Right on the front page of The Denver Post, you could read that Donald Trump’s proposal to prohibit Muslims from entering the country “marked a sudden and sizable escalation … in the inflammatory and sometimes dangerous rhetoric of the candidate.” The article went on to compare Trump’s rhetoric to “the racially based appeals of then-Alabama Governor George Wallace,” and “the anti-Semitic diatribes of the radio preacher Charles Coughlin.”
Remember, this wasn’t here on the op-ed page where it should have been; it was on the front page of the paper. And those phrases weren’t quotes from Trump’s widening class of critics; they came from the author of the piece himself, Dan Balz, the chief correspondent for The Washington Post, where it originally had been published the day before. Mind you, The Denver Post labeled it “analysis,” but given that Balz is a reporter, not a commentator, the point might be lost on a lot of Page One readers.
That same day, NBC Nightly News ended its broadcast with a story about Trump’s proposal, which anchorman Lester Holt introduced this way: “History is replete with examples of what happens when fear and intolerance take hold and an entire category of people is marginalized, as Tom Brokaw remembers.” Then former anchor Brokaw said, “Trump’s statement, even in a season of extremes, is a dangerous proposal that overrides history, the law, and the foundation of America itself.”
Sadly, you’ll find this kind of thing almost everywhere. This past week in The New York Times, reporters referred to Trump’s “divisive phrases” and “the dark power” of his words. In news stories, not opinion columns.

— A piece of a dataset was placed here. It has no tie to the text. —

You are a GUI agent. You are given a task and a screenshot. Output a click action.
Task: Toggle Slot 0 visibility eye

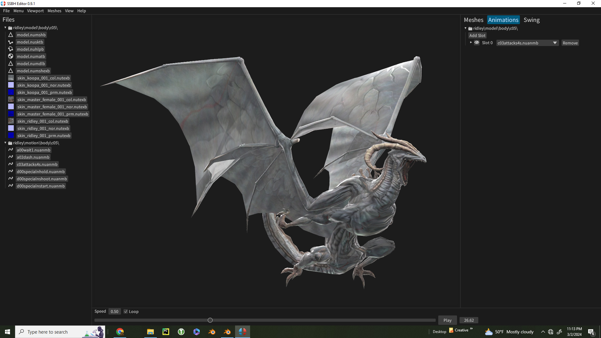tap(477, 42)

Excuse me, but if reporters do their jobs right and give us just the facts, can’t the audience decide what’s dangerous and what’s not, what’s dark and what’s not, and whether Trump’s rhetoric resembles “racially based appeals” or “anti-Semitic diatribes?” Although I think it’s absurd to even hint at anti-Semitism in Trump’s case, I can buy the rest and personally agree with the deluge of denunciation from both ends of the political spectrum. But once reporters tell us about it, it’s our job to figure out what we think about it. Not theirs’.

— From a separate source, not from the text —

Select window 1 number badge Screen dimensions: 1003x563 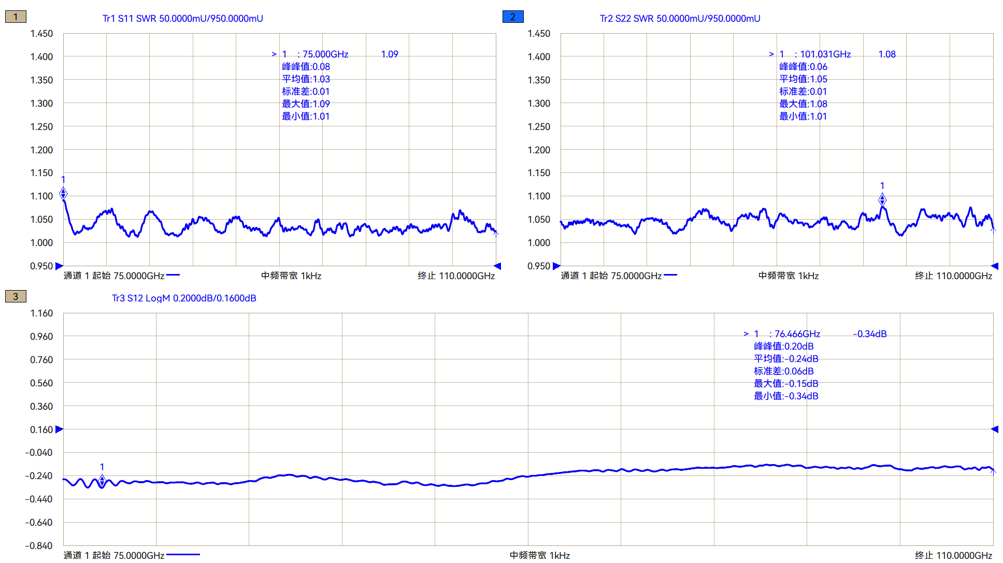[16, 17]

As a reporter myself until getting into the business of commentary, I have tried to defend my profession from the widespread impression that we put our biases into our stories. Sometimes I have tried by example (as best I could), and sometimes by argument. This week though, my efforts have been trashed, by the very people I’ve long tried to defend.
The issue at stake here isn’t whether Trump’s proposal would be effective (who knows?!), or constitutional (some scholars say, maybe it would be), or even moral (you’ll get a split decision in this country on that). The issue is whether we want someone else, namely journalists, to “steer” us toward our conclusions. For the greater good of the nation, we don’t.
The people who report the news have one job and one job only: to collect the facts and deliver them. They should stick to it.